Re: They can break ZoneAlarm easily !

From: David (davidwnh@adelphia.net)
Date: 10/07/02


From: "David" <davidwnh@adelphia.net>
Date: Mon, 07 Oct 2002 07:01:16 GMT

It was definitely a file sharing issue, which is just about the worst hole
to leave open on a windows machine. Being a "personal" firewall which is
made for your average Joe ZA should not only block this by default (which I
think it does), but also needs to have good documentation on such a feature,
and should alert people to what they risk when they disable such settings.
Being easy to set up for the average user as well as having thorough,
intuitive documentation is all part of the whole picture. Look at all the
posts about lsass.exe and services.exe as it regards to ZA and then wonder
why this info isn't in the documentation or even on their website. You
shouldn't need a computer science degree to properly set up software that's
marketed to the average consumer. That is the whole idea behind software
isn't it, to make things easier? I had to use the MS Technet site as well
as other networking and firewall sites to get the information I needed to
attempt to tweak the settings in ZA. Why the hell can't you answer them from
their documentation or website? Why does their technical support website
include only 9 "faqs" of which most are just marketing info? So it really
does have something to do with ZA.

As far as quality I tried using ZA for abt 2 months and it fell way short in
several categories. Try using it with 802.11b! Try using it on a LAN. If you
want to block broadcasts from one adapter but not another for example you
can't do it. It totally screws up a lot of services that rely on broadcasts
on a LAN if you want to have certain protections from the internet. The
privacy protection screws up IIS on the same machine even if you set IIS as
trusted and no privacy protection on trusted zones.I had a time server on my
LAN but had to open the port in both trusted and internet zones in order to
get access to it from my LAN ip's which were all in the trusted zone. That
in itself shows how poor the program is at discerning between trusted and
internet. With a lot of tweaking between hi-low security and open-close
ports you can get better results for some services in a LAN/internet set up
but not as much as it should and its a crap shoot to see which setting
overrides another. At boot up the program has intermittent trouble
discerning what is trusted and what isn't to the point where it can screw up
a WIN2K domain login and group policy application. They need to make the
program determine service dependencies or it will never work right at boot
time(this seems to a problem with a lot of personal firewalls however). You
have to add the loopback adapter(127.0.0.1) to trusted to get some internet
servers to give access to their own machine. Easy enough for some of us to
figure out, but for the average Joe how about some documentation or a
default setting. I've been through about five updates and have to say that
none of the bugs I reported have been fixed, the program is even less stable
than previous versions, and now they are more concerned with locking out
crackers(which added another bug) than fixing the problems that us paying
customers are having. I realize I tried to push the program to its limits
and the program might be adequate for the average Joe who just surfs the web
and answers his email with a dialup connection, but you'd have to be nuts to
trust ZA on broadband without a router.

I can't say it's any better or worse than some of the other "personal"
firewalls out there, but the frequency of updates as well as this and other
information posted on the web should make it evident that these programs
aren't a "set it and forget it" kind of thing.

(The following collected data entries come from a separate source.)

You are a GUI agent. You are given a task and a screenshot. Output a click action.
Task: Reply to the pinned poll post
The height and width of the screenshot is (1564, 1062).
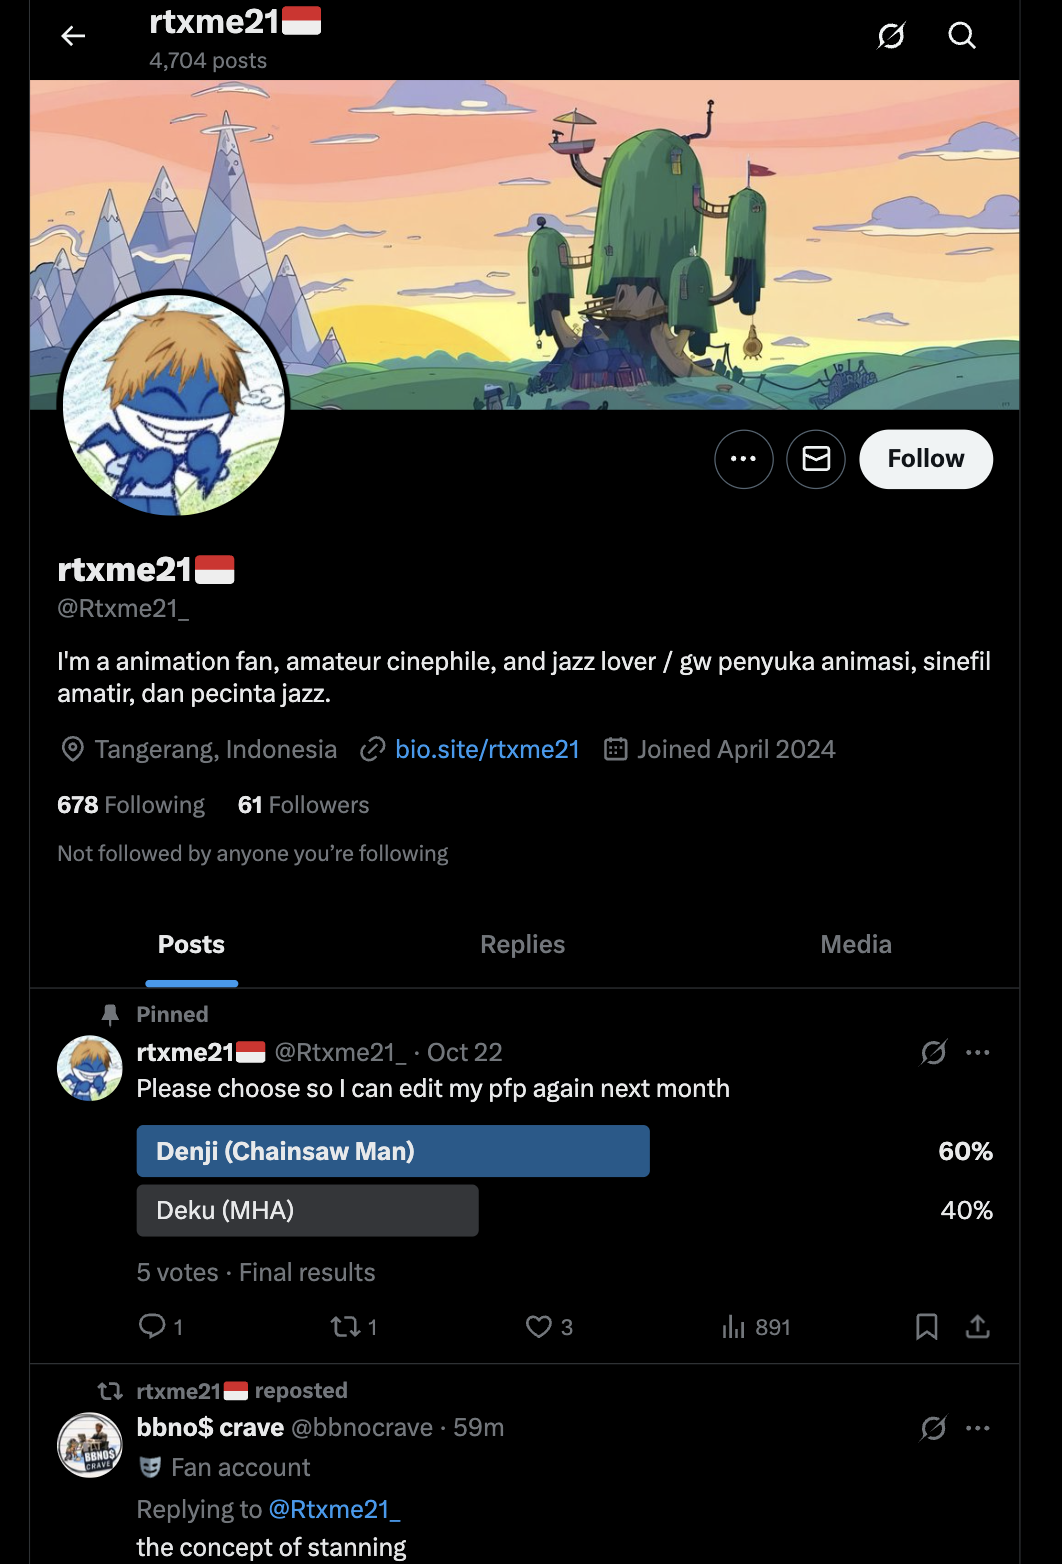click(153, 1327)
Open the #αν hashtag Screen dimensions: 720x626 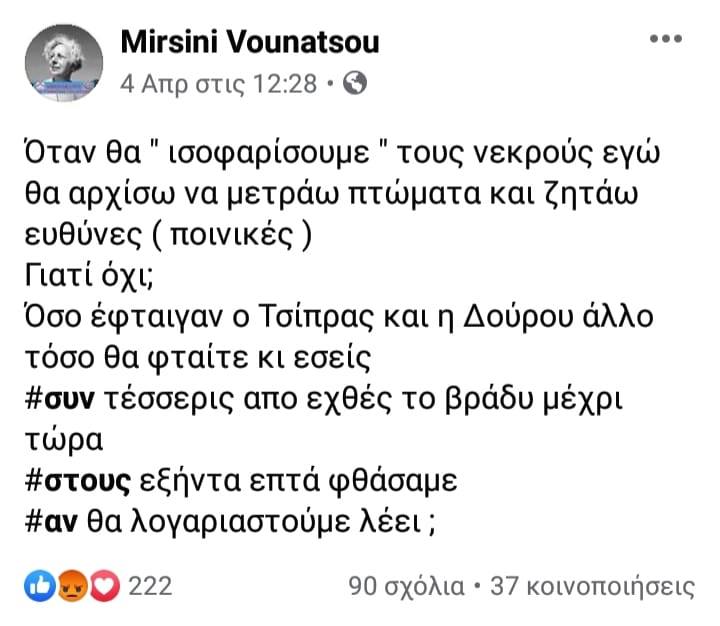click(51, 522)
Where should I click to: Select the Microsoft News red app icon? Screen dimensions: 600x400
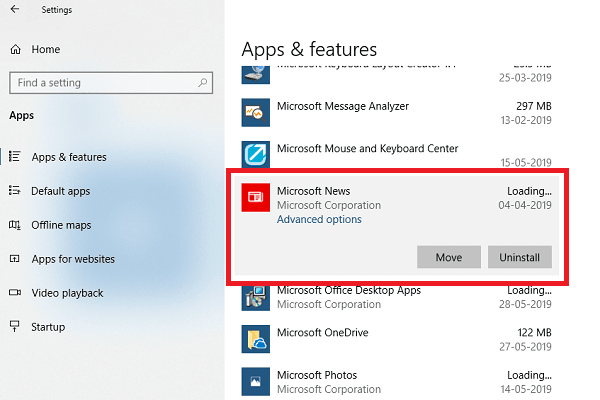point(256,197)
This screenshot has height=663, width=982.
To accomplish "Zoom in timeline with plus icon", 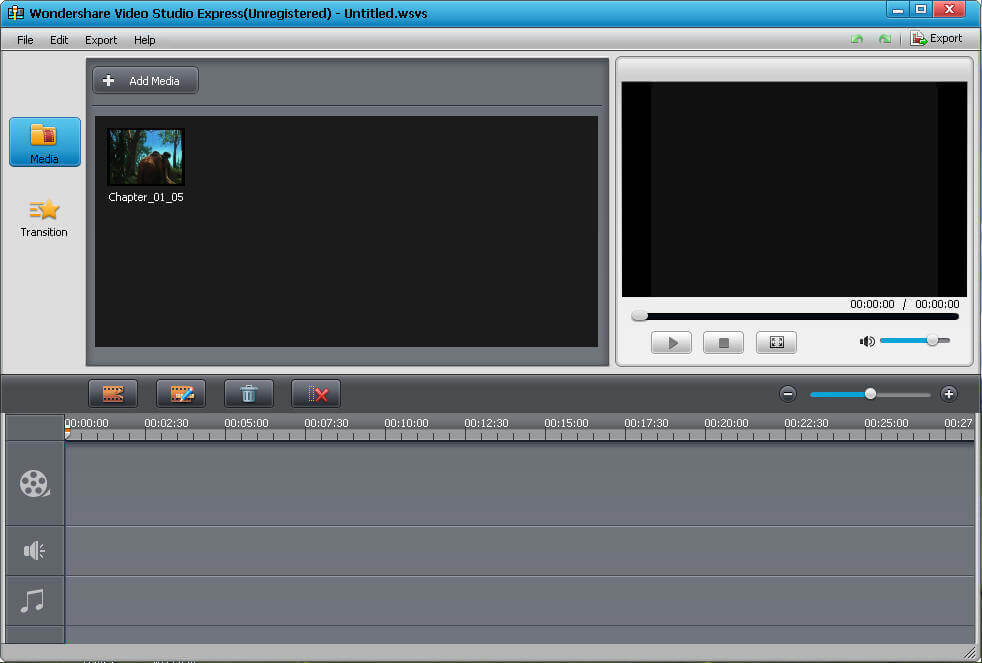I will coord(949,394).
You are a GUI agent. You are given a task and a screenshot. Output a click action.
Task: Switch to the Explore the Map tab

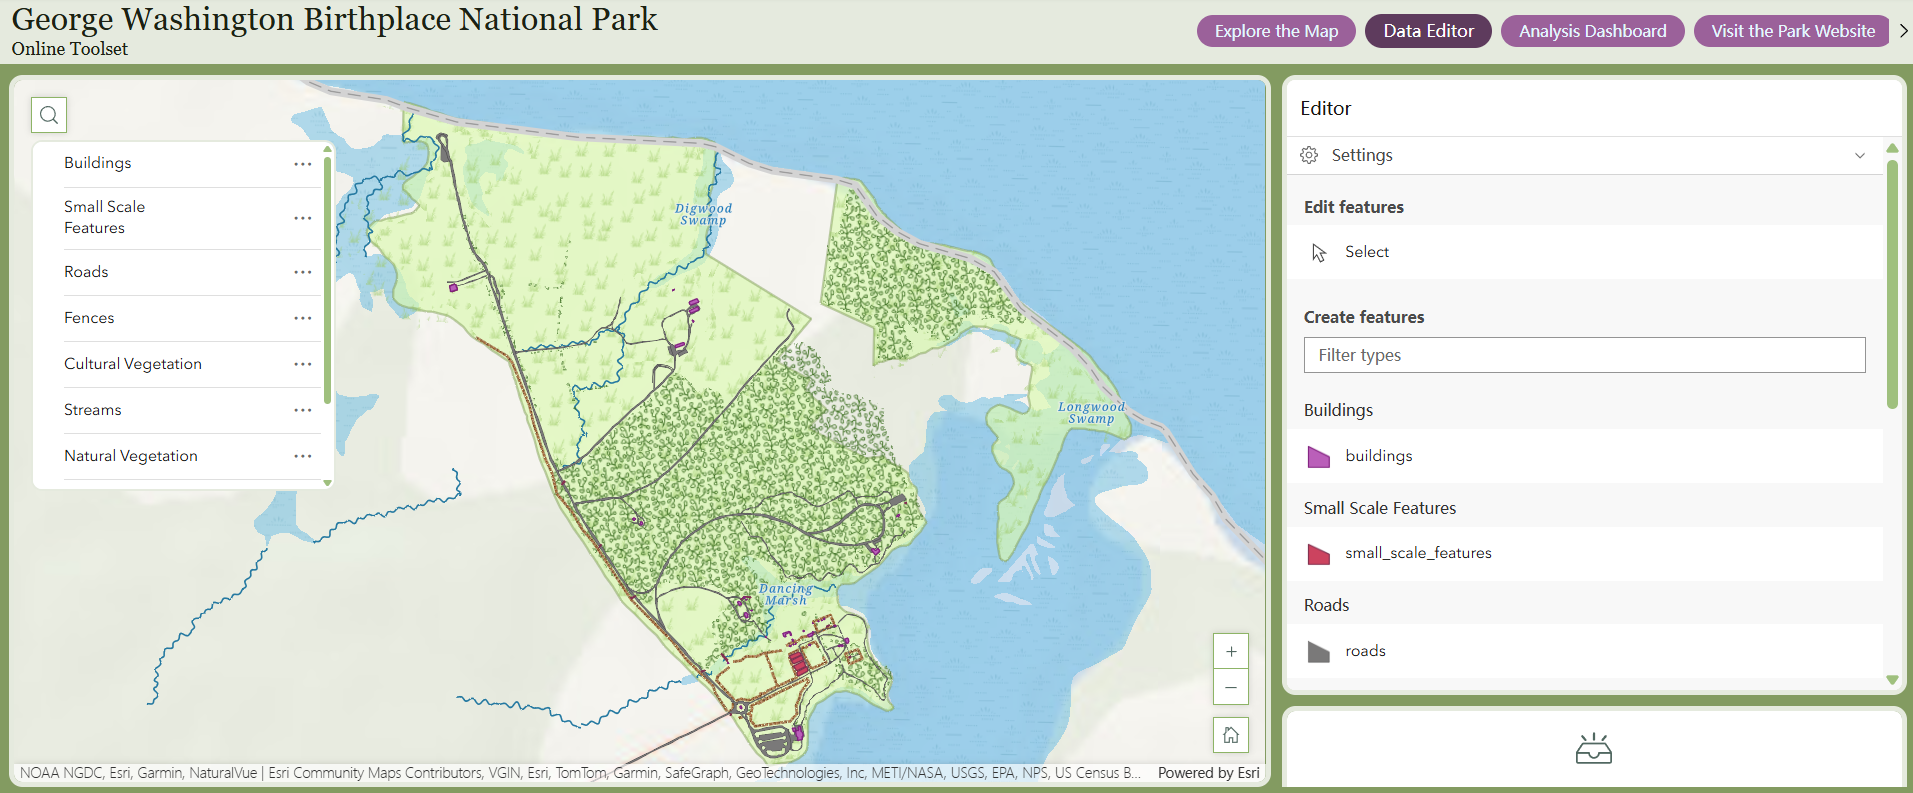tap(1276, 31)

"mhicaoidh" <mhic_aoidh@hotmail.NïX.com.SPäM> wrote in message
news:ZZ6o9.70396$dp1.189723@rwcrnsc52.ops.asp.att.net...
> Taking a moment's reflection, David mused:
> |
> | Zone Alarm is not as good as they advertise it to be.
>
> Actually, it is ... as are most of the other personal firewalls. As
the
> OP stated later in the thread, he found out how the person put the file
> there, and it had nothing to do with ZoneAlarm.